Re: [PATCH net-next v3 1/2] bpf: Add bpf_copy_to_user BPF helper to be called in tracers (kprobes)

From: Daniel Borkmann
Date: Thu Jul 21 2016 - 07:30:37 EST


On 07/21/2016 12:47 PM, Sargun Dhillon wrote:
On Thu, Jul 21, 2016 at 01:00:51AM +0200, Daniel Borkmann wrote:
[...]
I don't really like couple of things, your ifdef CONFIG_MMU might not be
needed I think, couple of these checks seem redundant, (I'm not yet sure
about the task->mm != task->active_mm thingy), the helper should definitely
be gpl_only and ARG_PTR_TO_RAW_STACK is just buggy. Also, this should be
a bit analogue to bpf_probe_read we have. How about something roughly along
the lines of below diff (obviously needs extensive testing ...)? This
can still do all kind of ugly crap to the user process, but limited to
the cap_sys_admin to shoot himself in the foot.
* You're right about CONFIG_MMU. We don't need it, all of the nommu platforms
properly deal with it from my research.

The segment_eq() test should generically catch this from what I see.
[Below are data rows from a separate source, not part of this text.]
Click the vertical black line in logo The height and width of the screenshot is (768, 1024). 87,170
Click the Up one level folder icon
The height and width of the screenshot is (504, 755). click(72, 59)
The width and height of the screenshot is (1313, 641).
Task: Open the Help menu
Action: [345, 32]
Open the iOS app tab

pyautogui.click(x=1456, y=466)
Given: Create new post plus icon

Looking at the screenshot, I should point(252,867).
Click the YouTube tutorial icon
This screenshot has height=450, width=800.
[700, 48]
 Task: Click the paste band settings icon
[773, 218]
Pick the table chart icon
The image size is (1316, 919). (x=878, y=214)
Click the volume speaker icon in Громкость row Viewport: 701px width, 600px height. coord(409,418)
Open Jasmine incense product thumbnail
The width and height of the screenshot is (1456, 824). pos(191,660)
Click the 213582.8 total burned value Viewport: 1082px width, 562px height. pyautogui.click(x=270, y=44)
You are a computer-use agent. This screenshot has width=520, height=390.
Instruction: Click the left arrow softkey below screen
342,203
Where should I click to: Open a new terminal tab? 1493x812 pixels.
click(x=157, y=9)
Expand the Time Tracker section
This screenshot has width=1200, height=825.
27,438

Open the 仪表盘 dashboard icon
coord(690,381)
It was always ARG_PTR_TO_STACK? Or are you saying ARG_PTR_TO_STACK is buggy and
we should make it ARG_PTR_TO_RAW_STACK?

No, in your patch, you had '+ .arg2_type = ARG_PTR_TO_RAW_STACK,',
which is not correct as it means you don't need to initialize the memory
you pass in for your *src pointer. I believe you took this over from
probe_read(), but there it's correct. ARG_PTR_TO_STACK means the verifier
checks that it's initialized with data.

I originally named the function bpf_probe_write. Upon further thought I don't
think that makes sense. The reason is because bpf_probe_read is analogous to
probe_kernel_read. If we had bpf_probe_write, I think people might reason it to
be equivalent to probe_kernel_write, and be confused when they can't write to
kernel space.

I still think that bpf_probe_write is the more appropriate name, and that
the -EPERM are also better than -EINVAL. For user space, you'll have the
bpf_probe_read() / bpf_probe_write() pair you can use, which is the more
intuitive complement, also since people might already use bpf_probe_read(),
so they kind of can infer its meaning. It's just that the kernel doesn't
give you _permission_ to mess with kernel memory, hence due to not being
allowed -EPERM to make this absolutely clear to the user that this is illegal.
-EINVAL usually means one of the function arguments might be wrong, I think
-EPERM is a better / more clear fit in this case, imho.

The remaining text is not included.